The executor in charge of my grandparents’ will said I could make an impressive profit if I were willing to sell their decades of hard work. Sadly for him and his commission-seeking cousin, I missed my nanna’s funeral because I was in a coma, so the last thing I’ll ever do is see her legacy bulldozed.

She loved and took care of me when no one else would. Then she died alone.

I can’t forgive myself for that.

The injuries that placed me in a coma for a month weren’t my fault, but I do blame them for my nanna’s death. She had told me time and time again that Eddie was no good. If I had listened, she wouldn’t have been out searching for me when I failed to make curfew, and then she wouldn’t have been knocked down a ravine by a drunk driver.

Mistaking my remorseful face as sympathy for Eddie, Estelle says, “Don’t look so glum, Roxie. You survived for a reason.” I roll my eyes when she chuckles out, “We just need to find out why that is.” That’s just like her. Even when we should be blowing snot bubbles out of our nose while in the throes of despair, she finds humor in every situation.
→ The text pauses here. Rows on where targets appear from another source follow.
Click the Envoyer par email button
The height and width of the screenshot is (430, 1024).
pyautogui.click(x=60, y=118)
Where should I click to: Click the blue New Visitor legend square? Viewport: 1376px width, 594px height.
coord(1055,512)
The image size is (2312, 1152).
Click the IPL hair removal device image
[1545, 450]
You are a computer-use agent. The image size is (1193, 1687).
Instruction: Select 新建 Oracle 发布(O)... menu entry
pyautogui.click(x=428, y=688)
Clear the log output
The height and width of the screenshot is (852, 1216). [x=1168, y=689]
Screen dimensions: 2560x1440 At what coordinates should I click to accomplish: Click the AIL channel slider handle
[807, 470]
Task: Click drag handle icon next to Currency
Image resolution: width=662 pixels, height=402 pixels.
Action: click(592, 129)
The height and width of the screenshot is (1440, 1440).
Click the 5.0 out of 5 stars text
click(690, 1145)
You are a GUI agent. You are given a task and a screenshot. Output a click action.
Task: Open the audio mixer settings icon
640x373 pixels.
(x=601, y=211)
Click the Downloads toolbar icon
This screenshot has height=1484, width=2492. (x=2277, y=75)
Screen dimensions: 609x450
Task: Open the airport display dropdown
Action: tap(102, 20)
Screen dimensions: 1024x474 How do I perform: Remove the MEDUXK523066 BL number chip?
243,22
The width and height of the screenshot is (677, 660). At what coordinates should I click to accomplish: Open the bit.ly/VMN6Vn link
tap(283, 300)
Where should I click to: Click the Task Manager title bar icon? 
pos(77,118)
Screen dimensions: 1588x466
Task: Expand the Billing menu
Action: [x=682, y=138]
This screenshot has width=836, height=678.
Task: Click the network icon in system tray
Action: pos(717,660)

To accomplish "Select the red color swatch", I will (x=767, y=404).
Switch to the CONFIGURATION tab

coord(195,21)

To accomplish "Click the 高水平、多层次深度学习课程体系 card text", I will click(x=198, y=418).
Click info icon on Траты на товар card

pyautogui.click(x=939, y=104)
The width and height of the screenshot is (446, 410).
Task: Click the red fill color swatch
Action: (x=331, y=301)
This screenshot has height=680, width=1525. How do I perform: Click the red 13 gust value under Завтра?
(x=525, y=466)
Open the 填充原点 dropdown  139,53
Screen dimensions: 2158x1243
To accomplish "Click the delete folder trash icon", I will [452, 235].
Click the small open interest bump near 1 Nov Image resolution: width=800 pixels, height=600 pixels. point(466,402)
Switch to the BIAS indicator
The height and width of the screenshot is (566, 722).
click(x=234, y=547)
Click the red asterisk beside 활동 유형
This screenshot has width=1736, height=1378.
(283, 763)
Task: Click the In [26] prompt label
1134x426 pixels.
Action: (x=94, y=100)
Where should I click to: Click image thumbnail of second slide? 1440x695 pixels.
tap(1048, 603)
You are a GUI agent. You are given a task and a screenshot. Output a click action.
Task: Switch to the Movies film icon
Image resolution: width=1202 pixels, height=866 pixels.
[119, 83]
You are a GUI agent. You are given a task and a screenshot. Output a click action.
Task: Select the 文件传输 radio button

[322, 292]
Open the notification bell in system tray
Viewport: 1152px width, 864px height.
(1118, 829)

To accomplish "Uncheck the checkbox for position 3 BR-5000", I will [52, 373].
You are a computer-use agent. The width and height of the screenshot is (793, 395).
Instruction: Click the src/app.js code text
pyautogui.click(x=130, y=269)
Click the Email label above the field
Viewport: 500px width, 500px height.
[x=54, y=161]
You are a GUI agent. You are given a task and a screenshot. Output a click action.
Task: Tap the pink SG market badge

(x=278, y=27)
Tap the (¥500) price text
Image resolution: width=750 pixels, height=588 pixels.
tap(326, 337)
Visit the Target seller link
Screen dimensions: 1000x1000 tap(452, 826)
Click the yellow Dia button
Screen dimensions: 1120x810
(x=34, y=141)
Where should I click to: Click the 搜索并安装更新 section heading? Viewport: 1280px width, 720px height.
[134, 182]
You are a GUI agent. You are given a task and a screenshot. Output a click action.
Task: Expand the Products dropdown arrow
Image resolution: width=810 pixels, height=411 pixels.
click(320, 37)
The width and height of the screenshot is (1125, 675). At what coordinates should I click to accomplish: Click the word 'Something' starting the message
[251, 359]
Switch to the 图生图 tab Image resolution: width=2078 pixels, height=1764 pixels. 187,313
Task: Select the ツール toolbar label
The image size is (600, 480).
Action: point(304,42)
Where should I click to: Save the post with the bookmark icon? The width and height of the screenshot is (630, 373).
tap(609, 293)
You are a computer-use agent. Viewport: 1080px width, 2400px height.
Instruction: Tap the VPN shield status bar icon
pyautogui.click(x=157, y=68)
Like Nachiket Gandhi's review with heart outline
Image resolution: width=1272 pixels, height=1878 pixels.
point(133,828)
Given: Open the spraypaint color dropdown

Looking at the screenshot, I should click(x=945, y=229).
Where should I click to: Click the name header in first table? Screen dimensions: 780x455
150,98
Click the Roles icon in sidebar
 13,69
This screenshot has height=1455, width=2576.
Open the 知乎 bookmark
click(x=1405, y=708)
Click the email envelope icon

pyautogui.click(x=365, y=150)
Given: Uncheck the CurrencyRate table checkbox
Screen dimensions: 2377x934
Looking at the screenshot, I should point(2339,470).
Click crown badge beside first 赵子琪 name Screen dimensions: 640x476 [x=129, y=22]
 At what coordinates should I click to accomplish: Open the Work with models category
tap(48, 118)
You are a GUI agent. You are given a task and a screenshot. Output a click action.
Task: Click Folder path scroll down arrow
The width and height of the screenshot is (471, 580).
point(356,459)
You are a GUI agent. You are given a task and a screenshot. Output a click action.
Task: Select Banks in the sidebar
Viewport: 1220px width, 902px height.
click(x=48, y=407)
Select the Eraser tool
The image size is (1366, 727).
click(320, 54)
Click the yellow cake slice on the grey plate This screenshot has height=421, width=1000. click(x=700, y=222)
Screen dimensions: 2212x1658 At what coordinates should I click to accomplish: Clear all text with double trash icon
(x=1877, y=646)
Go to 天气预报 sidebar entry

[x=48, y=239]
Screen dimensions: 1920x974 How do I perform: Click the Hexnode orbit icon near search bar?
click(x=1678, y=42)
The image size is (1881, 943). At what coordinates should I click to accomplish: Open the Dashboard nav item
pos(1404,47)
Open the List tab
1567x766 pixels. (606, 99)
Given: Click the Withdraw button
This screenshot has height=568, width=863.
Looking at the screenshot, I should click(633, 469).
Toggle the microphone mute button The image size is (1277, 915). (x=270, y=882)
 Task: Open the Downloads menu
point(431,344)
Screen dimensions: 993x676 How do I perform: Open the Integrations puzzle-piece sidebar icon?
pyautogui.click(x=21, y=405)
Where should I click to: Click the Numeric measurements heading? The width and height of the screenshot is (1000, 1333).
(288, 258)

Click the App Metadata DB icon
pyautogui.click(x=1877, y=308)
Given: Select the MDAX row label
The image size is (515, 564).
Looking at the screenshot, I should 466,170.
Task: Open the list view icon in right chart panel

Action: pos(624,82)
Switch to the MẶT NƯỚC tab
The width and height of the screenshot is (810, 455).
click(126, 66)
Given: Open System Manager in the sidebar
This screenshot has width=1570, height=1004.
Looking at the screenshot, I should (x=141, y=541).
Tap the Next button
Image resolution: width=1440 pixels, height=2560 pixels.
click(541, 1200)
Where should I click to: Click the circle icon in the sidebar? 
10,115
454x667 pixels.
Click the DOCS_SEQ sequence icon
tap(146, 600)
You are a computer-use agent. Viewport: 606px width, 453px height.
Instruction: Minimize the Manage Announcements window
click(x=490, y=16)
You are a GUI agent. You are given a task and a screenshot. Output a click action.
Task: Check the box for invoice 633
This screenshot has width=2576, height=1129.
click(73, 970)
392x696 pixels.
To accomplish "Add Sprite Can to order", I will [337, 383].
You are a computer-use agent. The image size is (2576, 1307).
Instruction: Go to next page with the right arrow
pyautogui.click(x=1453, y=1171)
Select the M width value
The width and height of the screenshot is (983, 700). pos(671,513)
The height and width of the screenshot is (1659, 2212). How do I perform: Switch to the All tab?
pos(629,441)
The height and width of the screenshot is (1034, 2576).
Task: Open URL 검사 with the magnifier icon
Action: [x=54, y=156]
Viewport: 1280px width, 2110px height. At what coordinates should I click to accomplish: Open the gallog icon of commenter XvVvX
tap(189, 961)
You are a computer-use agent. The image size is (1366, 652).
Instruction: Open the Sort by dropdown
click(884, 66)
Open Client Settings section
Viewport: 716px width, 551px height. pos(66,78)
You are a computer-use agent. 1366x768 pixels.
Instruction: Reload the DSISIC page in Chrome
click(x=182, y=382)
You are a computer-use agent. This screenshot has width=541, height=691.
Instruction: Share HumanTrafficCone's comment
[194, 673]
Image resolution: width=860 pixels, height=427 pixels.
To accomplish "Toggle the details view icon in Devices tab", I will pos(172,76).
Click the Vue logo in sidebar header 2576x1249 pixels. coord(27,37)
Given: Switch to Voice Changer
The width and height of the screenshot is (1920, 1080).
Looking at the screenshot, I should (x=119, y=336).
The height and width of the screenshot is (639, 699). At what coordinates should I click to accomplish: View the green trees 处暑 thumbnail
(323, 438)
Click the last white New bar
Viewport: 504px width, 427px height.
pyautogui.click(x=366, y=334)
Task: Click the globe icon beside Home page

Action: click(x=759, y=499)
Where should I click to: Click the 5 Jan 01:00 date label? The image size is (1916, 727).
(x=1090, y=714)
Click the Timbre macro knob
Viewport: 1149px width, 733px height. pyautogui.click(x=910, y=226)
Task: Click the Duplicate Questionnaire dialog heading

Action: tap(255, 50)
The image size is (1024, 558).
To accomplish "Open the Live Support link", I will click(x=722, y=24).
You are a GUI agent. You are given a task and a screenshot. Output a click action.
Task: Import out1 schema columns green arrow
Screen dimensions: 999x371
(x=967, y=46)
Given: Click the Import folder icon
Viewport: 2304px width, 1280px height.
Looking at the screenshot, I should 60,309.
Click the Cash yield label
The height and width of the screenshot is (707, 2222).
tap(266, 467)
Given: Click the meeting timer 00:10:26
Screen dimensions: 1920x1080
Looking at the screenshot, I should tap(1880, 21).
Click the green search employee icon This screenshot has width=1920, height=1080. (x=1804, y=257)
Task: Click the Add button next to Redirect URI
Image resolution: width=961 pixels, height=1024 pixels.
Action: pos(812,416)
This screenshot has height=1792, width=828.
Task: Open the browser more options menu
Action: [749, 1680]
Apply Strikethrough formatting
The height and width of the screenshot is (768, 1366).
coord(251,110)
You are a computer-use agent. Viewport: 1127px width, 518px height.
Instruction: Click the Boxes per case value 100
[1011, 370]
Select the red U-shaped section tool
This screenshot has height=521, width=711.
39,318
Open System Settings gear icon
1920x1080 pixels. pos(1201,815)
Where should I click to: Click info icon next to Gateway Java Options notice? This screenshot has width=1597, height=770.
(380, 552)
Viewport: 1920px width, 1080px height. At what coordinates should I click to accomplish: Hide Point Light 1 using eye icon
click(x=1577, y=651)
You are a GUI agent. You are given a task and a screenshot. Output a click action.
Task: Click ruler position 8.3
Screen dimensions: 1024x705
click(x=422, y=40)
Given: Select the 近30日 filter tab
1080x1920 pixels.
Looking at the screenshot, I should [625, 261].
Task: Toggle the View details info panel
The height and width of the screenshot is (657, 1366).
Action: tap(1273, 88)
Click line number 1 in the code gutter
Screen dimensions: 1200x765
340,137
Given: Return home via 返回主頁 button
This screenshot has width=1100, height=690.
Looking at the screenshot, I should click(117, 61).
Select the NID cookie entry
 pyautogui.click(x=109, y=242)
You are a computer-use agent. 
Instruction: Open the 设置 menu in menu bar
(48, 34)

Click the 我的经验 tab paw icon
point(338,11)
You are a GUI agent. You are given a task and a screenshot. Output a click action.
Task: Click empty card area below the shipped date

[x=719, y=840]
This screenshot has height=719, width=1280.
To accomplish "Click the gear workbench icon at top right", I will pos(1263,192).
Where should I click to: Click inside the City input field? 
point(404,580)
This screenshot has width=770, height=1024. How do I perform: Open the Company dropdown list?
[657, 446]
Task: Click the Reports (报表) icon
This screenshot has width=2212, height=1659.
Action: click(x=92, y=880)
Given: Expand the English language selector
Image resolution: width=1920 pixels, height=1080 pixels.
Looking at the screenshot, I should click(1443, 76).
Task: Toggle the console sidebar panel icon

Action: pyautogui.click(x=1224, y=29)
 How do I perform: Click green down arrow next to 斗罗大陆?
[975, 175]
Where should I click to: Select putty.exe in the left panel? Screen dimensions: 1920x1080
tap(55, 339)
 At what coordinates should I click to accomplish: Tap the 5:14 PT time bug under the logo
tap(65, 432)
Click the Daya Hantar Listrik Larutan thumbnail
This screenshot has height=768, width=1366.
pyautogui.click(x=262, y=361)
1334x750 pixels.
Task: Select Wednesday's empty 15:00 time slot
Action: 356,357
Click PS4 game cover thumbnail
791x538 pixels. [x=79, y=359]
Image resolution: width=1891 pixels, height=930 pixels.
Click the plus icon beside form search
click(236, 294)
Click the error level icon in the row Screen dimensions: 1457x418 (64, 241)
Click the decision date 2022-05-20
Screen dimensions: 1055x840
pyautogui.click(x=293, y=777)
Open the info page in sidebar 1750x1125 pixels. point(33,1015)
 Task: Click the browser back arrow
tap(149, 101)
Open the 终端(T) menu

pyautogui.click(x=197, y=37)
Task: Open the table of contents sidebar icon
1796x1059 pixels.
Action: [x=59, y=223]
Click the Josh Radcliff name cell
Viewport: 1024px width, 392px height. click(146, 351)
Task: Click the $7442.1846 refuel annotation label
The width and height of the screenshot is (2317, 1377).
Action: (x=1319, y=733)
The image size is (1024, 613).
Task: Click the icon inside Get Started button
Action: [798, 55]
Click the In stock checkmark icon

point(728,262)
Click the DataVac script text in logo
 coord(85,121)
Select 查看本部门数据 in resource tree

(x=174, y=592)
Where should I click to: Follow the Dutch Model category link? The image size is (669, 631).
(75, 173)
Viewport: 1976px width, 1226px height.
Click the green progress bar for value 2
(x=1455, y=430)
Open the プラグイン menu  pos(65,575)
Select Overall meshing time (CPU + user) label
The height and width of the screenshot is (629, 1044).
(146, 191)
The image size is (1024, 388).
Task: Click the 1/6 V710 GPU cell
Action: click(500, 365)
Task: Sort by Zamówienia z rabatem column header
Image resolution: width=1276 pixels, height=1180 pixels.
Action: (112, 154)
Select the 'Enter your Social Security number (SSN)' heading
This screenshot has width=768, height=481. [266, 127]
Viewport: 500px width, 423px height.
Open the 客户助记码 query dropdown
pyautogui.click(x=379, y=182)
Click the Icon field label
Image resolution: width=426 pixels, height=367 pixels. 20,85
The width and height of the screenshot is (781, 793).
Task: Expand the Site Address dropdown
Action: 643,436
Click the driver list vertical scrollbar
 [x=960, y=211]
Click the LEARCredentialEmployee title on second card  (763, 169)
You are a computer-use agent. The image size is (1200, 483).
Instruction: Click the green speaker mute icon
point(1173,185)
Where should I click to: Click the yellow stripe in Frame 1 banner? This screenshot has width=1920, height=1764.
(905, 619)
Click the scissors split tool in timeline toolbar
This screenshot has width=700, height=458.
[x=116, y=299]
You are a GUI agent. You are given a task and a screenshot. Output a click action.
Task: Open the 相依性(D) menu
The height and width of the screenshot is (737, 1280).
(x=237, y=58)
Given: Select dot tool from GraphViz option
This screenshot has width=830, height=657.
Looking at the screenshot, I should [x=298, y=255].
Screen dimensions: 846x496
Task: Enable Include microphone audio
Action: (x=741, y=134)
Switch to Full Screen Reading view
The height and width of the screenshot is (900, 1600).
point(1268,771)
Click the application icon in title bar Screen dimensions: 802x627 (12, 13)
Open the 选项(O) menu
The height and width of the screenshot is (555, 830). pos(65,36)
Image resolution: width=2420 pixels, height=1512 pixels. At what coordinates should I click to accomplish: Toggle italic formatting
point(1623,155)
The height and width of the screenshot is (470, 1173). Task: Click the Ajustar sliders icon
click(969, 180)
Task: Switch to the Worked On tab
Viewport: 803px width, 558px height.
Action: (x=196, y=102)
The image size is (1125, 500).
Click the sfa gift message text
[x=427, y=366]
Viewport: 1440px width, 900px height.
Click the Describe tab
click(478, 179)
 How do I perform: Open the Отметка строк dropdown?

When I take a right out of the hospital room I’ve called my home the past three months, Estelle wraps her arm around my shoulders. “Nu-uh. Claudia isn’t there anymore, remember?”

My sigh is soundless, but Estelle still hears it. My ex-roommate wasn’t as lucky as me. Even with numerous witnesses saying they saw Claudia’s boyfriend’s hand on the steering wheel in the lead up to their crash, prosecutors pushed forward with their case. Claudia will give birth to her son in prison since she was served three years for involuntary manslaughter last week.

“We could visit her next weekend?”

I raise my eyes to my best friend, loving that she can read me like no one else. “Yeah?”

She bumps me with her hip, causing me to smile. “Yeah. You know me, always open for a three-hour drive to a maximum-security women’s prison.”

“How could you not when you say it like that?”

Laughing, she breaks away from my side to open the passenger side door of her beat-up Honda for me. Her car is a total write-off, but she loves it as much as she loves me. Nothing screams freedom like your own set of wheels. I’m hoping to scrounge up enough money for my own sometime this year.